Exercise description. Write out again only the lines between the one with "Where should I" and the end of the records below, both ends counted, and don't include the pictures.

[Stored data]

·····

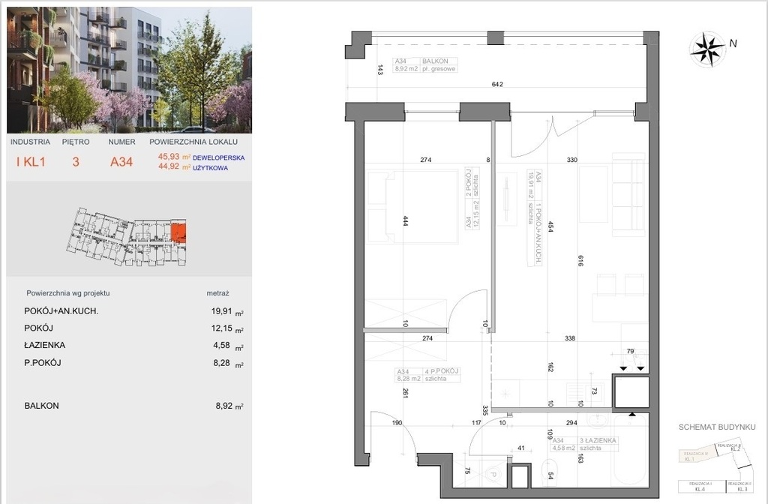Click the washing machine marked P
Screen dimensions: 768x504
pos(493,476)
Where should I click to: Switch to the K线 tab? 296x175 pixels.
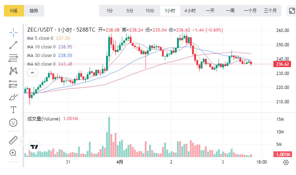pyautogui.click(x=14, y=11)
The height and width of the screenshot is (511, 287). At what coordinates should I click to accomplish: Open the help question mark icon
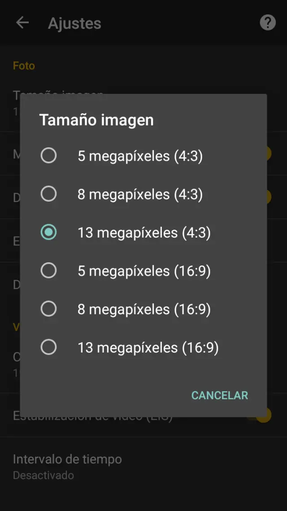[x=268, y=22]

·····

Completed task.
Where should I click to: Switch to the K线 tab? 296x175 pixels.
pyautogui.click(x=14, y=11)
The height and width of the screenshot is (511, 287). At what coordinates should I click to accomplish: Open the help question mark icon
[x=268, y=22]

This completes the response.